= Maris Cakars =

American activist of Latvian origin

Maris Cakars (Māris Čakars) (1942-1992) is best known as having served as editor of WIN (Workshop in Nonviolence) Magazine, a bi-weekly journal of the nonviolent anti-Vietnam War movement, from 1965 to 1976.

During his leadership at WIN, authors such as Grace Paley, Barbara Deming, Andrea Dworkin, Abbie Hoffman, and many others from the nonviolent Left appeared in its pages. It also published excerpts from secret files stolen by persons unknown from the FBI offices in Media, Pennsylvania. The files were described by the New York Times as "a virtually complete collection of political materials" from the FBI's regional offices, dealing with secret FBI surveillance of student, civil rights and anti-war groups.

According to Tad Richards:

As part of his work with Win, the War Resisters League and the Committee for Non-Violent Action, Cakars helped organize demonstrations at the Pentagon and in New York, including a demonstration at a Manhattan military induction center where Dr. Benjamin Spock was arrested. Cakars managed to get himself arrested by both superpowers in the '70s, and for the same reasons. He was arrested in Moscow by the KGB for passing out anti-war leaflets in Red Square.

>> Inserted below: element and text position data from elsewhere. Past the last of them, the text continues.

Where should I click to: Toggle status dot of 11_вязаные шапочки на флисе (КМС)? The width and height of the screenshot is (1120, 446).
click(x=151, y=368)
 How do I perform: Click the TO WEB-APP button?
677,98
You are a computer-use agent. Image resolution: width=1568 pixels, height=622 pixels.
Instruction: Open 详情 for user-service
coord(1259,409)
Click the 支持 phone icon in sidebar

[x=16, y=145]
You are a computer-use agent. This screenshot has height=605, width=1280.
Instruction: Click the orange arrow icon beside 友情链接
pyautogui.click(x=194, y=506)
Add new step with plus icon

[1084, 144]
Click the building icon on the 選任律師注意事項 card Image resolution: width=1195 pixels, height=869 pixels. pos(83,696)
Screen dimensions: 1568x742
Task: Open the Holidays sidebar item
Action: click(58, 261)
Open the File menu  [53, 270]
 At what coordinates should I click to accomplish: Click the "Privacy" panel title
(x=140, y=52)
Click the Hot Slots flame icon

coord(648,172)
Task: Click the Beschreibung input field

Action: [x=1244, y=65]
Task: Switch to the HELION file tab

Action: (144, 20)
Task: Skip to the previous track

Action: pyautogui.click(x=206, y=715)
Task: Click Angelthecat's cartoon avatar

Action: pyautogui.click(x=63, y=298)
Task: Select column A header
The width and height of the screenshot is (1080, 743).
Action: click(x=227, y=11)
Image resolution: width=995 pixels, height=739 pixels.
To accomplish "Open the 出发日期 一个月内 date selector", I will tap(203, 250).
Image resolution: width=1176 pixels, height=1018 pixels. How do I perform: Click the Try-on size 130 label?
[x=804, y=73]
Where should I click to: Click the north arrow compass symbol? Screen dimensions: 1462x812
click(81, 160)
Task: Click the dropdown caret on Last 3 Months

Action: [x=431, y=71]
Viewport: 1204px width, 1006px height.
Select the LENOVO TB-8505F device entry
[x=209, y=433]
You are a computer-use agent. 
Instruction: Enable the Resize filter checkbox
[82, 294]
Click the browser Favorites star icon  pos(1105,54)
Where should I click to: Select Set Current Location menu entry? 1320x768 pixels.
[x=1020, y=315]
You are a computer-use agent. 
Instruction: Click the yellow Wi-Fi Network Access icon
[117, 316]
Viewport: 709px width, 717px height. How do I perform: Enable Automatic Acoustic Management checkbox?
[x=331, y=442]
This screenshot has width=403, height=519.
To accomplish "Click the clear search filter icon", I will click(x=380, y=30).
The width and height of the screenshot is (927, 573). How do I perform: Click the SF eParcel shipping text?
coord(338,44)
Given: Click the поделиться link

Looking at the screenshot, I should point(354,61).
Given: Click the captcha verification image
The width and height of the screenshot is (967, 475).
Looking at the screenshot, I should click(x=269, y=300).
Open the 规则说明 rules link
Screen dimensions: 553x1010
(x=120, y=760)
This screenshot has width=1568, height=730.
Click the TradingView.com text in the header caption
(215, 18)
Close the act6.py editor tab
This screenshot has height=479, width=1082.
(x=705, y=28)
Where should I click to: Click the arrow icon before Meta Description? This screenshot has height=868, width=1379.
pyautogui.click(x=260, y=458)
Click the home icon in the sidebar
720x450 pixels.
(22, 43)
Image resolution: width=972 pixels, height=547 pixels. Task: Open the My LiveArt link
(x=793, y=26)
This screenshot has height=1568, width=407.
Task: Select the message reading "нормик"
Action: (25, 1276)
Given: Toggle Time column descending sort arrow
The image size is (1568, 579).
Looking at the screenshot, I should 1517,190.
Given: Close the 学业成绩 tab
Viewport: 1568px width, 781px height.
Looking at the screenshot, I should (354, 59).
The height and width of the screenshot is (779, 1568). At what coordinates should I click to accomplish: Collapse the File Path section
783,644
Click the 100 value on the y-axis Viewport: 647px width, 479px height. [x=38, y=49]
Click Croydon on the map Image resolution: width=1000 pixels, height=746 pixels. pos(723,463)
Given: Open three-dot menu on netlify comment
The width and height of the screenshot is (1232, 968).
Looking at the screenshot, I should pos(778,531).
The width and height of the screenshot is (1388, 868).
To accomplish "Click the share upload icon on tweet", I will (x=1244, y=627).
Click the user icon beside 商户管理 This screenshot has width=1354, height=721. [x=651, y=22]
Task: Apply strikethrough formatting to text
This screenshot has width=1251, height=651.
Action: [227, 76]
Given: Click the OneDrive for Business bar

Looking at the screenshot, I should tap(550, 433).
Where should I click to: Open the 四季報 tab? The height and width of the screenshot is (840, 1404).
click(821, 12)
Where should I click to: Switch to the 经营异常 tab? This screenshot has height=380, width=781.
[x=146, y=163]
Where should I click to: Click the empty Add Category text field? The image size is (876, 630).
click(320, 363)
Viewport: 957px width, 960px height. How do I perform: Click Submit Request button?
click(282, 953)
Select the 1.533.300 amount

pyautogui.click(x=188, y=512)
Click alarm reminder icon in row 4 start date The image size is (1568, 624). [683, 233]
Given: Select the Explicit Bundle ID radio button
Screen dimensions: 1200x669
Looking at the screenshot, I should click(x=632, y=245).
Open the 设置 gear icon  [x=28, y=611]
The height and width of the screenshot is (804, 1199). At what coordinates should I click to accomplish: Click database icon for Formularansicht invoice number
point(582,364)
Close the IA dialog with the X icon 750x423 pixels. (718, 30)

His social conscience led him beyond international movements and into the local community. At a time when America seemed to be divided into hostile camps between radical peaceniks and the establishment, Cakars joined the St. Remy Volunteer Department, and rose to the rank of lieutenant. At the time of his death, he was director of publications for the New York City Fire Department.

Cakars was born in Riga, Latvia, which he left with his parents in 1944 to escape Soviet occupation. The family arrived in America in 1949, and he was raised in Oceanside, Long Island, New York. He studied at Lafayette College and Columbia University. He married Susan Kent, and together they had two children, a daughter, Andrea, and a son, Jānis.

After he left WIN in 1976, he lived in Brooklyn. He edited Women's World and managed production for Seven Days magazine, and served as sports editor for the Guinness Book of World Records.

He died of internal hemorrhaging in 1992 at the age of 49.